JAKARTA, AFU.ID - Kuasa hukum mantan Jaksa Agung Muda Tindak Pidana Khusus (Jampidsus) Febrie Adriansyah, Hotman Paris Hutapea, menyatakan bahwa rumah milik kliennya di Sentul, Kabupaten Bogor, telah digunakan oleh pihak swasta, yaitu Don Ritto sejak tahun 2022.
"Rumah di Sentul itu sejak 2022 sudah dipakai Don Ritto. Housekeeping dan asisten rumah tangga juga sudah bukan Pak Febrie yang membayar," ujar Hotman dalam konferensi pers di Gedung Jampidsus Kejaksaan Agung, Jakarta, Jumat (17/7).

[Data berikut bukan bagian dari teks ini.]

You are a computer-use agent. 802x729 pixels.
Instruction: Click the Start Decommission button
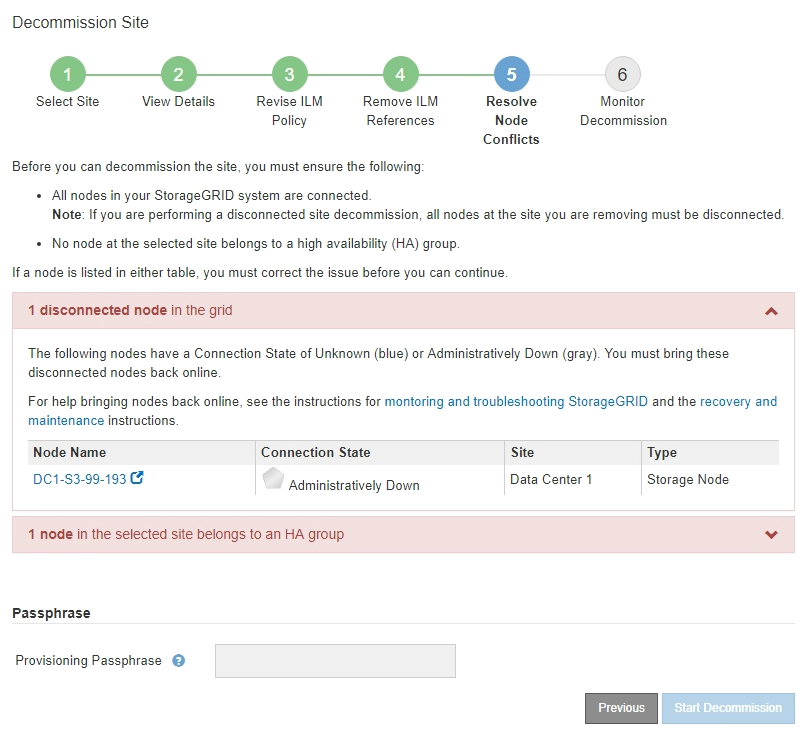click(x=727, y=708)
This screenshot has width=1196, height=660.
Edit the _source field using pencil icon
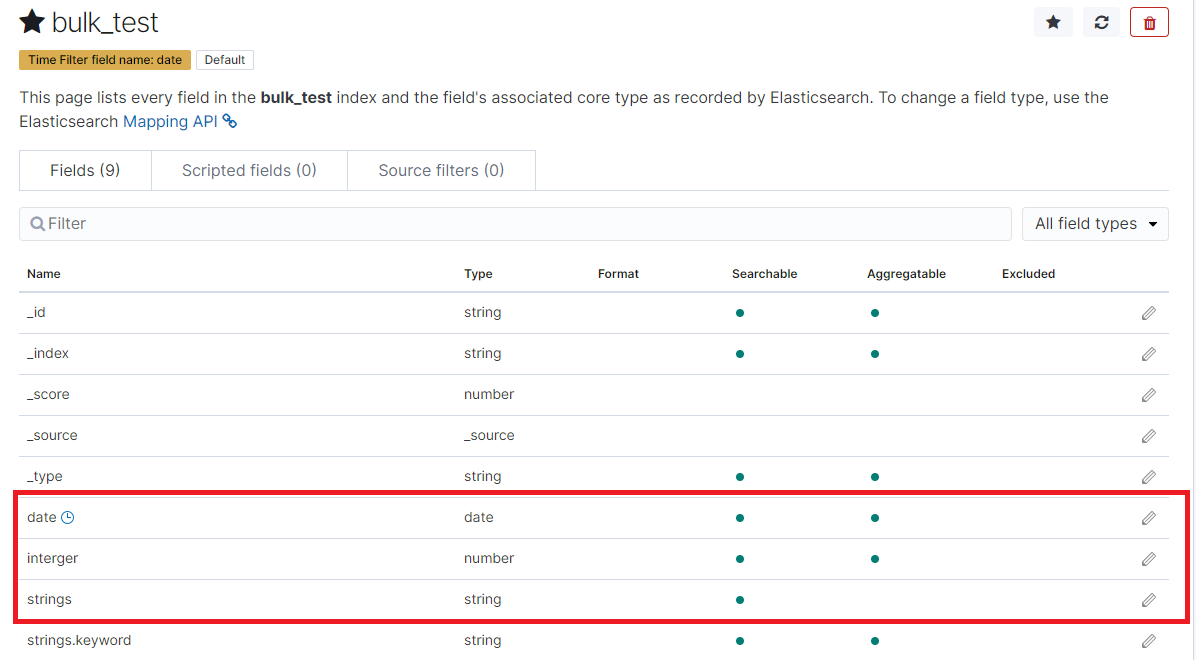(x=1148, y=435)
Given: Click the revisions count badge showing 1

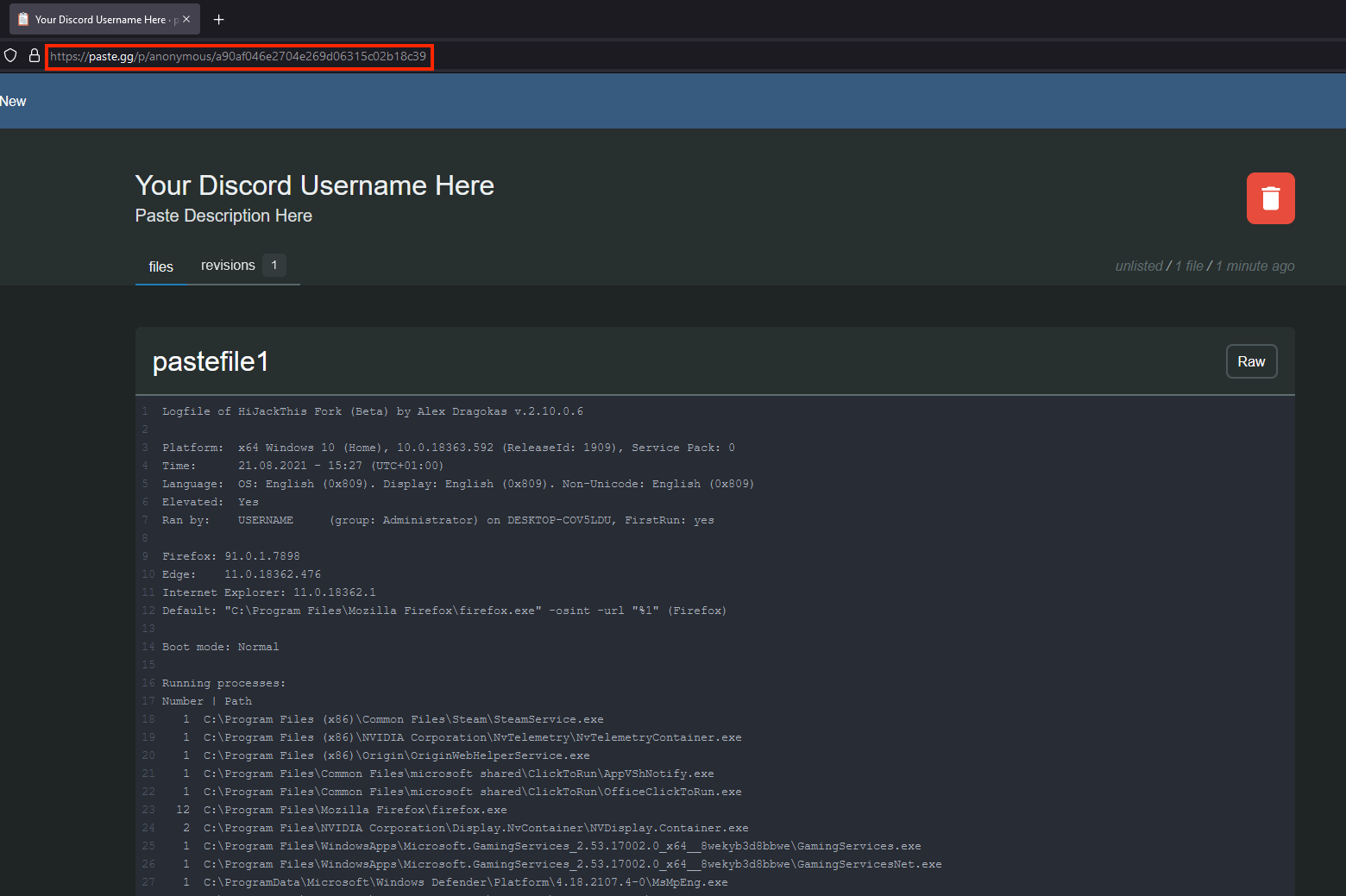Looking at the screenshot, I should (274, 266).
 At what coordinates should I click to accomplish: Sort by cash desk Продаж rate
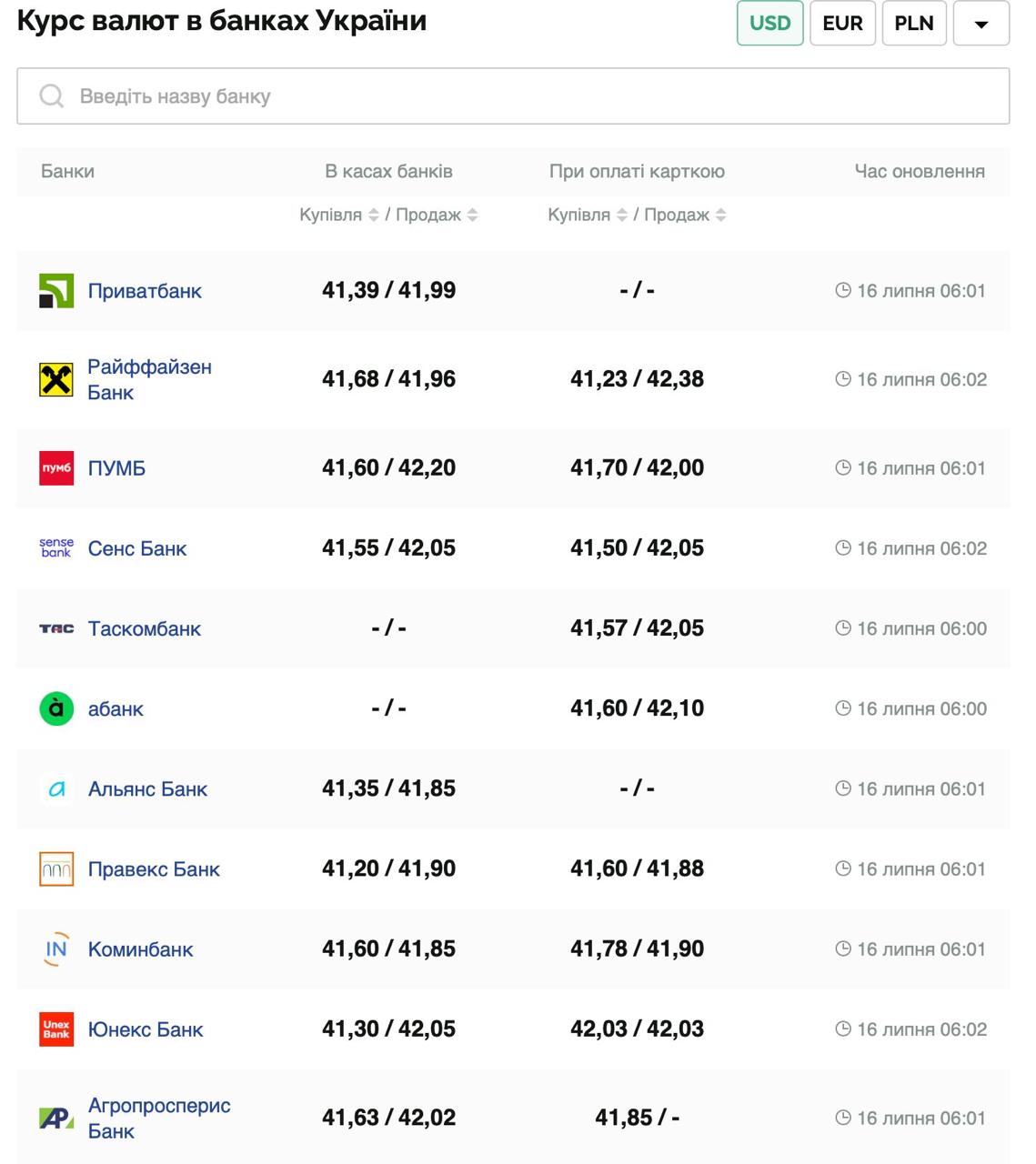472,215
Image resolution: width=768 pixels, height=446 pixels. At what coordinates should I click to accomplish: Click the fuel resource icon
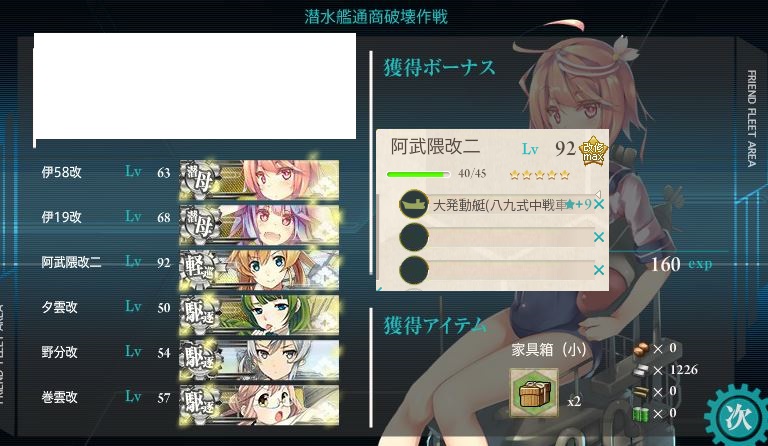[641, 414]
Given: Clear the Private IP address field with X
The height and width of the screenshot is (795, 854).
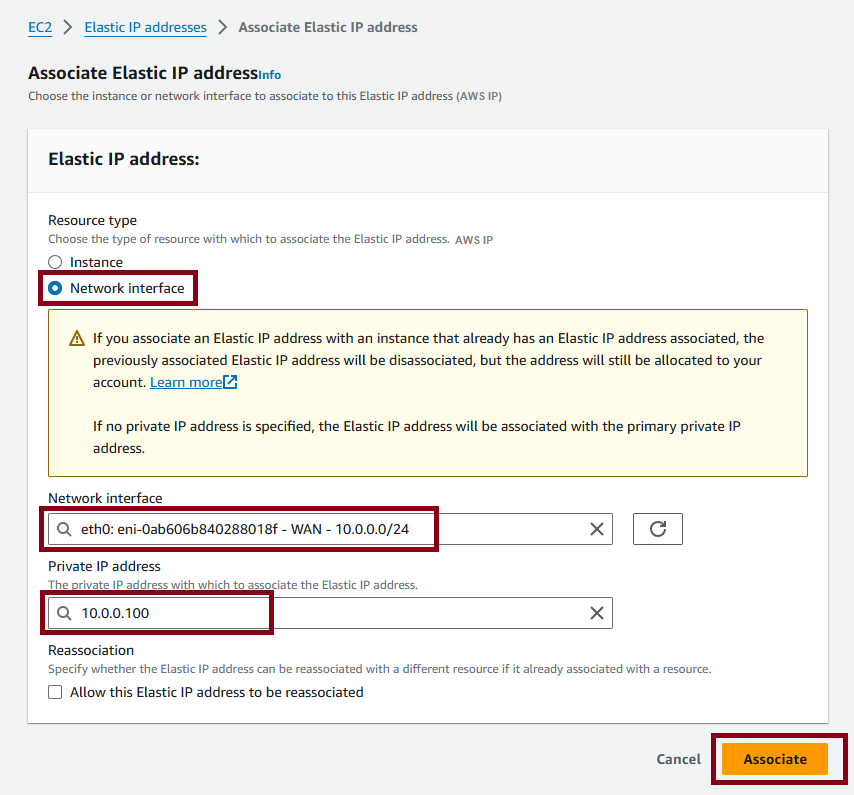Looking at the screenshot, I should tap(596, 613).
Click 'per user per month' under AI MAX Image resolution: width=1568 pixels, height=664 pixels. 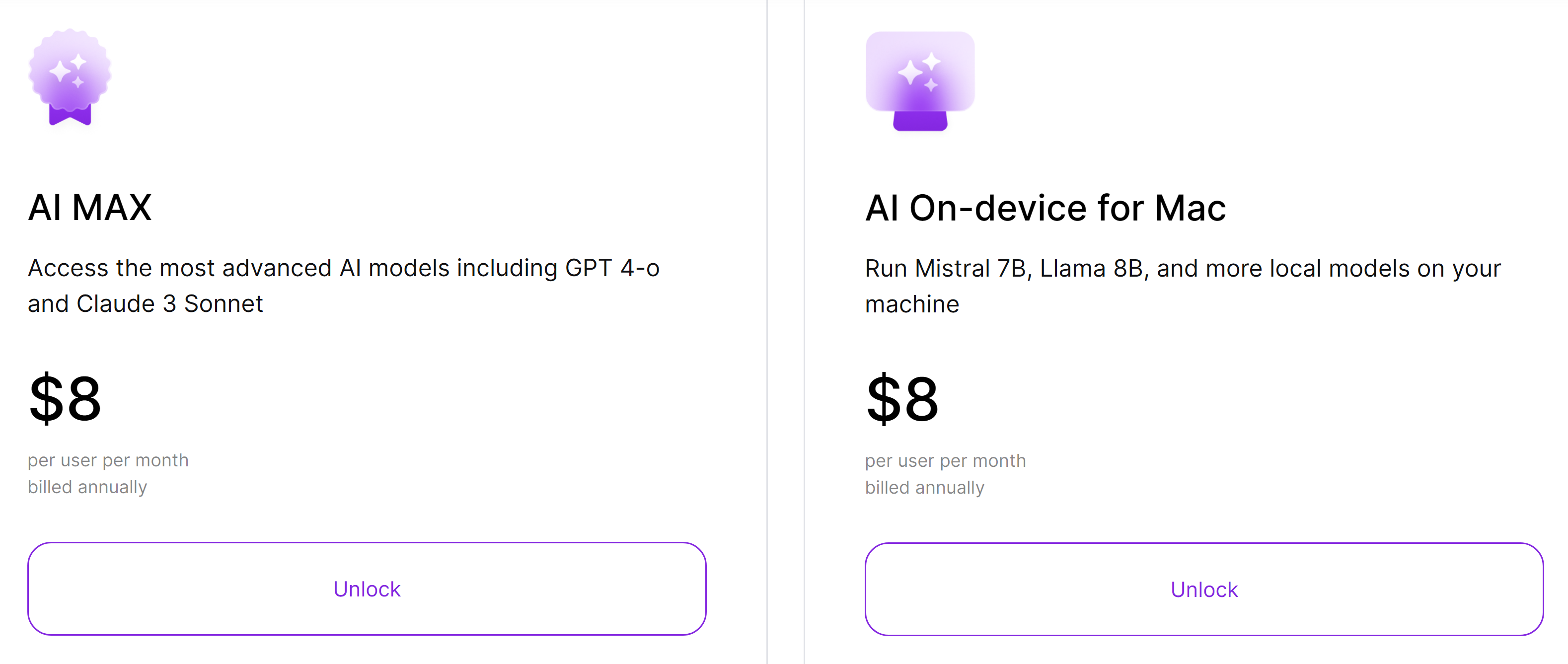pyautogui.click(x=108, y=461)
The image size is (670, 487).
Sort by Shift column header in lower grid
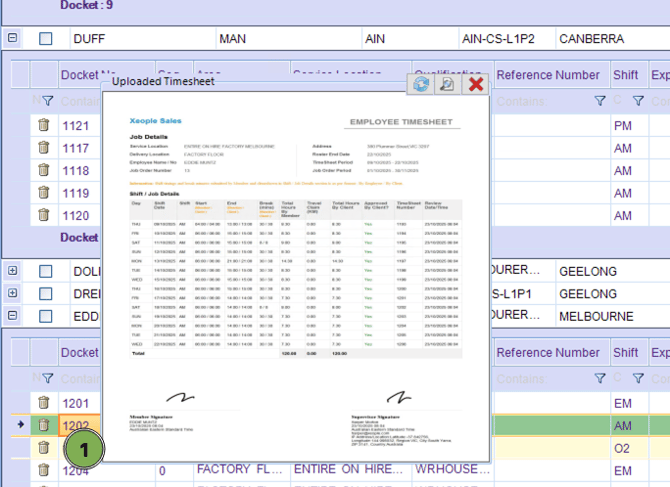pos(626,353)
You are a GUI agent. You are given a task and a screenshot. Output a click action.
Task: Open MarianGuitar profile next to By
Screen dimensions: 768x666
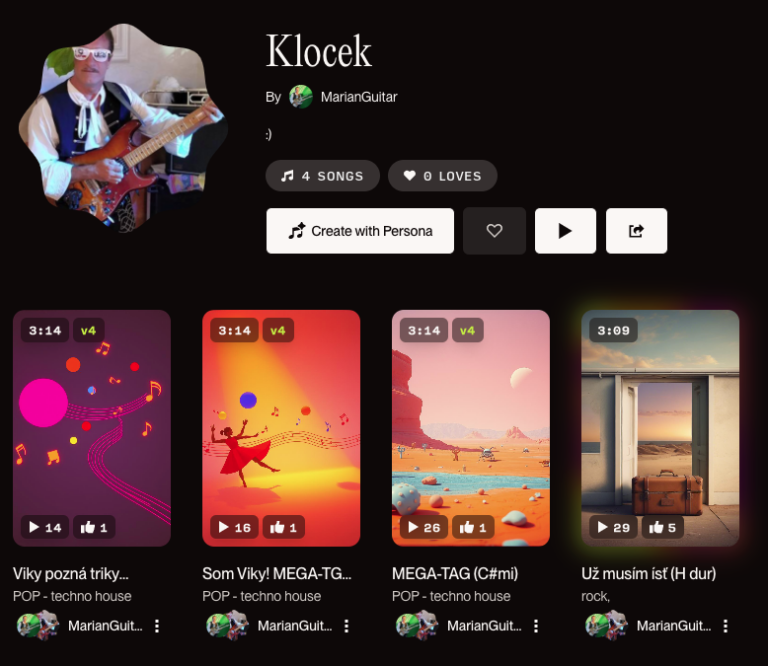pyautogui.click(x=359, y=97)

Hotman menjelaskan, rumah tersebut awalnya milik mertua Febrie yang kemudian dihibahkan kepada anak Febrie. Sertifikat kepemilikan pun telah beralih nama jauh sebelum kasus korupsi PT Asabri bergulir. Karena sudah dikelola oleh Don Ritto sejak 2022, Febrie diklaim tidak lagi mengetahui aktivitas maupun renovasi kecil yang terjadi di rumah tersebut.
Sementara itu, kuasa hukum Don Ritto, Handika Hanggowongso, membenarkan bahwa kliennya memanfaatkan rumah tersebut sebagai kantor operasional yayasan dakwah dan pendidikan Islam. Yayasan itu disebut membina sekitar 700 santri asal Papua dan Maluku yang tengah menempuh pendidikan di Banten.
Terkait temuan emas batangan dan uang tunai senilai total Rp476 miliar di rumah tersebut oleh penyidik Kortastipidkor Polri, Handika menyatakan pihaknya memiliki penjelasan logis. Namun, pembuktian baru akan disampaikan setelah proses pemeriksaan penyidik selesai.
"Pada saatnya kami akan jelaskan setelah para pihak yang berkontribusi diperiksa penyidik Jampidsus dengan didukung bukti yang sahih dan relevan," kata Handika.
Sebelumnya, Febrie Adriansyah telah ditetapkan sebagai tersangka oleh Polri atas dugaan korupsi dan Tindak Pidana Pencucian Uang (TPPU) dalam penanganan perkara PT Asabri periode 2020–2024. Don Ritto juga berstatus sebagai tersangka TPPU dalam perkara yang sama.
Kasus ini kini telah dialihkan dari Polri ke Kejaksaan Agung. Pihak Kejaksaan Agung pun telah menerbitkan tiga surat perintah penyidikan (sprindik) baru, termasuk Sprindik Nomor 45 yang khusus menangani dugaan korupsi dan TPPU dalam penanganan perkara PT Asabri tersebut.